Late delivery at a liquor store may have saved a Springfield man’s life during Wednesday’s storm

Tom Meffen’s daily routine after a hard day at work usually ends with him getting home just after 5 p.m. Had he done this Wednesday night, the outcome could have been a tragedy rather than an anecdote to tell his friends.

As hail, wind and rain pounded most of Massachusetts Wednesday evening, Meffen was still inside the Grog Shoppe, his Hampden liquor store a few minutes away from his home, organizing the stock from a late delivery.

Neighbor Bob Minchella was working from his home office as the wind started to pick up. He told MassLive that the gusts sounded like a train roaring past his house.

At roughly 5:15 p.m. a loud crash reverberated through Minchella home seemingly from his neighbors home.

Peering out his office window that looks out across his and Meffen’s front yard, he saw the large tree in his garden had snapped in two and crashed down, peircing the roof of Meffen’s home.

At 5:22 p.m., Minchella snatched up his cellphone and hastily messaged his friend and neighbor, “Are you home?”

“I don’t leave until the last delivery’s in and was just running late. I knew my wife wasn’t gonna be home until 8 o’clock,” said Meffen. “So, I hung out a little bit longer.”

Meffen informed his neighbor that he was still at his store but should be leaving shortly and inquired as to why Minchella was asking.

“My tree hit your house,” Minchella replied, relieved his friend and neighbor was safe.

Parkerview Street

Tom Meffen speaks to neighbor Bob Minchella about the damage to his home from Wednesdays storm. (Douglas Hook / MassLive)

“That’ll teach him,” Minchella joked standing outside with Meffen the next morning. “He’s been stealing my acorns for years.”

The tree had not only pierced the roof of Meffen’s house, it had also torn down live power lines that wrapped themselves around broken branches of the tree. Miraculously, only the kitchen and garage were damaged by the downed tree.

“The neighbors all came over and say what do we need, what can we do for you,” said Meffen. “The roof is damaged and the kitchens damaged, but I put the power on.”

Meffen, with the help of his neighbors, cut a path through the broken branches that cover his garden and path to his front door so he could inspect the damage.

“I mean, well, it could be worse. I could have lost my car,” said Meffen, nonchalantly and with a morsel of humor. “If I was running my normal time. I’d be looking for a new car.”

Meffen and his wife stayed in the damaged house overnight and will again on Thursday. Even with the damage to the power lines and the tree coming through the roof, the couple were able to use the heating as well as other electronics due to underground power cables that were unaffected by the storm.

Meffen and his neighbor, Minchella stood outside their homes on Thursday morning surveying the damage from the previous evening. Amidst the jesting, they discuss what the next step should be.

Parkerview Street

Tom Meffen front door was covered by the branches of the tree from Wednesday’s storm.
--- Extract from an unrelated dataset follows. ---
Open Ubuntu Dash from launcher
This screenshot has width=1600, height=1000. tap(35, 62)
His neighbors as well as himself managed to chop through the thick branches so he was able to get into the house. (Douglas Hook / MassLive)

“The fire department doesn’t want you to really go under there now,” Meffen told MassLive.
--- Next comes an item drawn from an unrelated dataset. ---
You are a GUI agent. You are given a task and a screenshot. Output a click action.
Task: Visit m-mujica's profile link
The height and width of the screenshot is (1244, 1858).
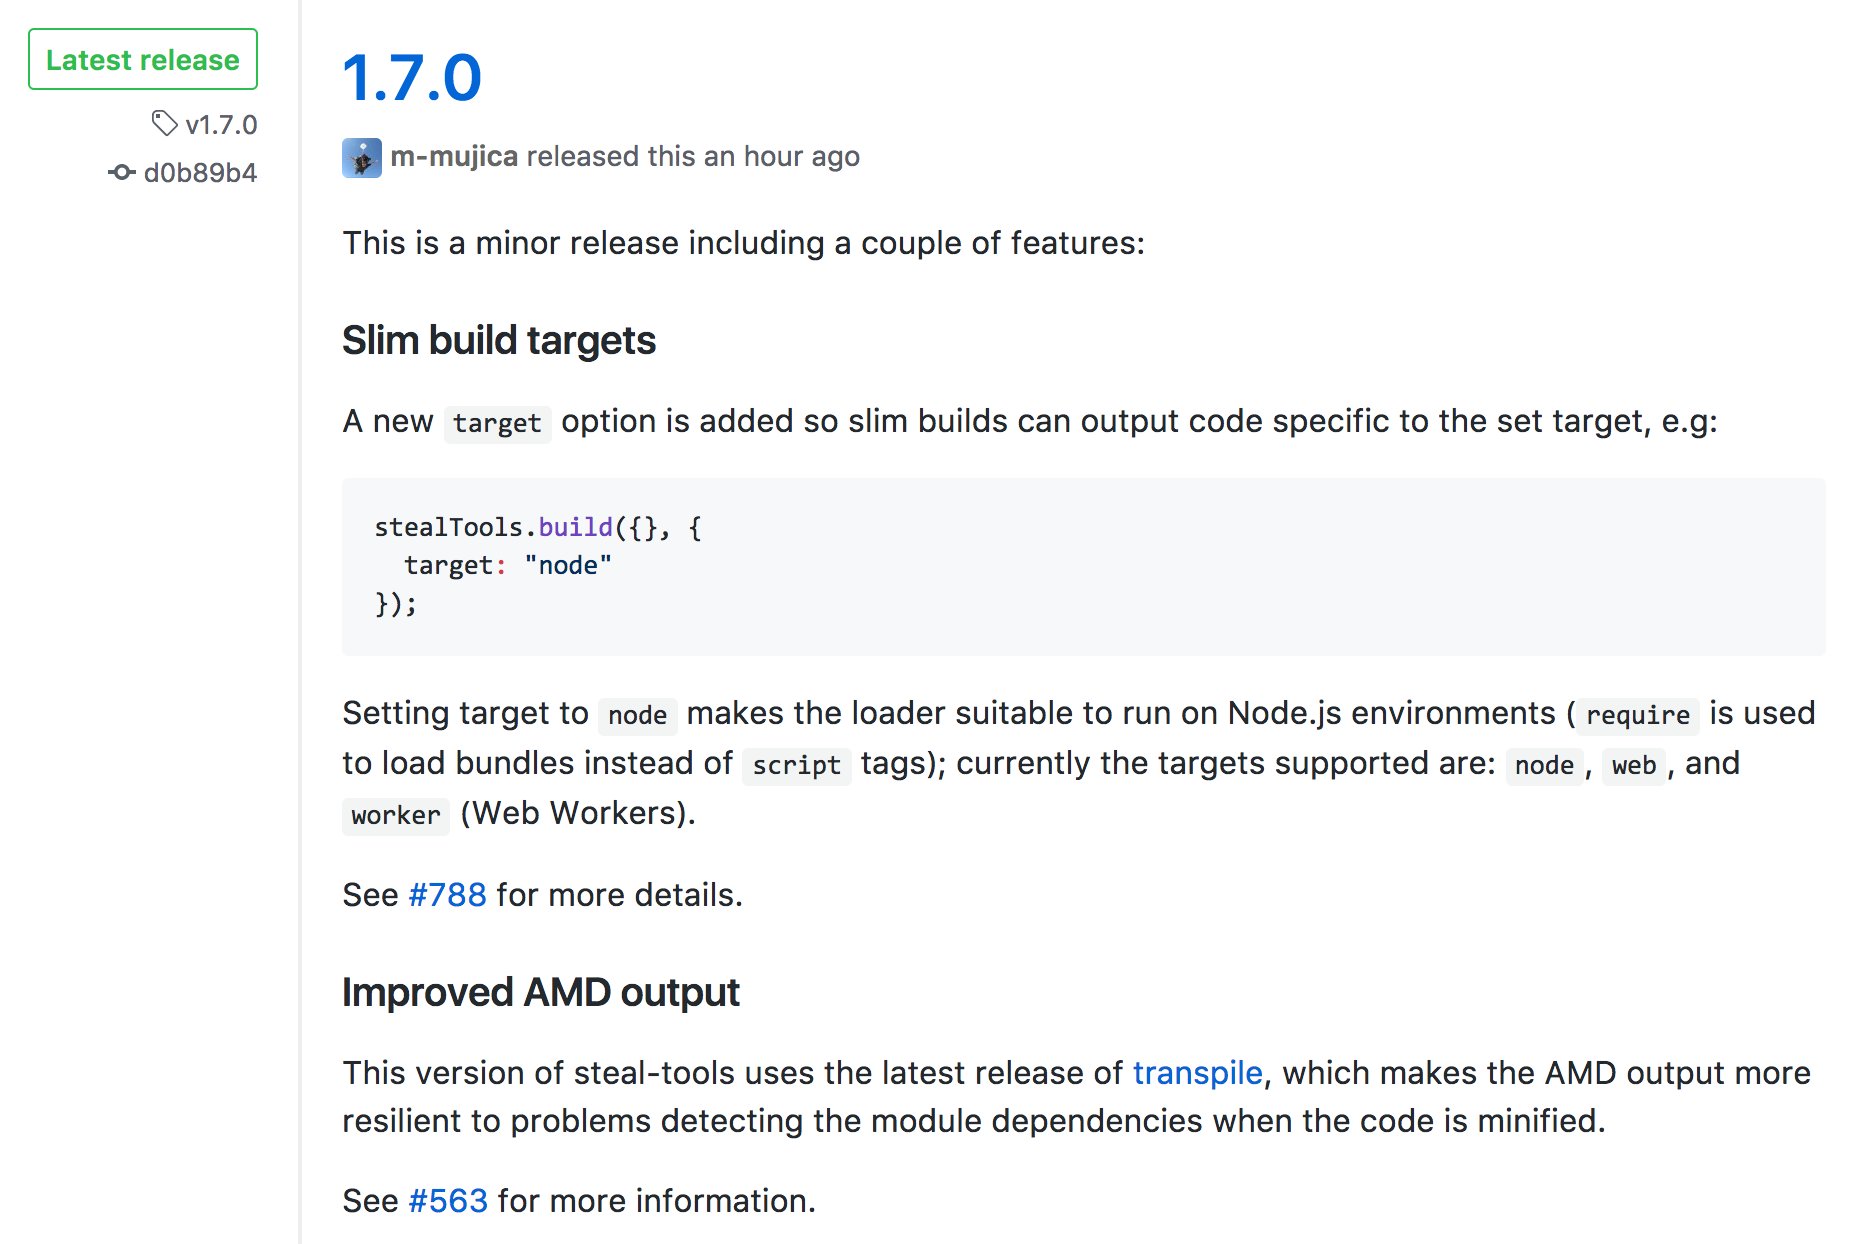point(454,157)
Meffen said that a crew will be coming on Friday to remove the tree from his home. Because of the size, he said that they will need a crane to remove it to ensure it won’t damage the rest of his home.

Understanding the impact the storm had on the community, there is not a hint of frustration at having to wait from Meffen. He told MassLive that repair crews must have their hands full across Massachusetts and will get to him when they can.
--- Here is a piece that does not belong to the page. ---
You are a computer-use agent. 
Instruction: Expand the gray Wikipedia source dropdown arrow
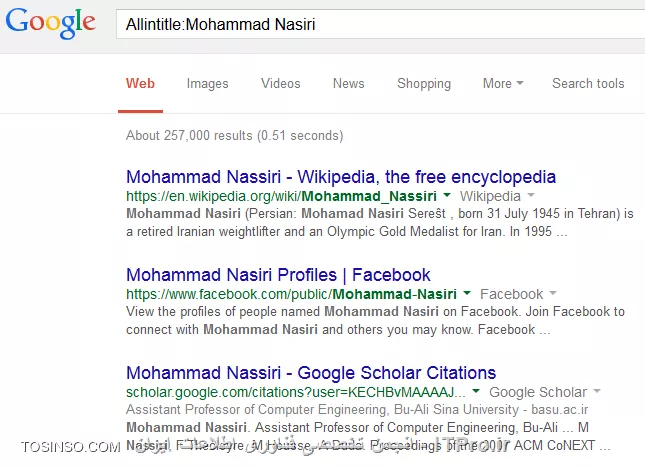click(531, 195)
The storm left more than 63,000 homes and businesses without power in Western Massachusetts and more than 211,000 in the dark statewide on Wednesday evening.

Spokesperson for Eversource Reid Lamberty told MassLive on Thursday that they have been able to restore power to 40,000 homes as of 3:30 p.m.

However, over 10,000 homes across Massachusetts are still without power. Over 1,200 people in Springfield.

Extra crews to help with the cleanup have been brought in from New Hampshire, Ohio and Pennsylvania. Lamberty highlighted that most of the work is in Western Massachusetts. Even crews from Canada have been called in to help restore power to communities.

Lamberty said the storm caused 30 roads to be blocked, 70 utility poles knocked over and 12 miles of power lines across Massachusetts pulled down.

Crews have been working since the storm hit and are still on the ground Friday morning.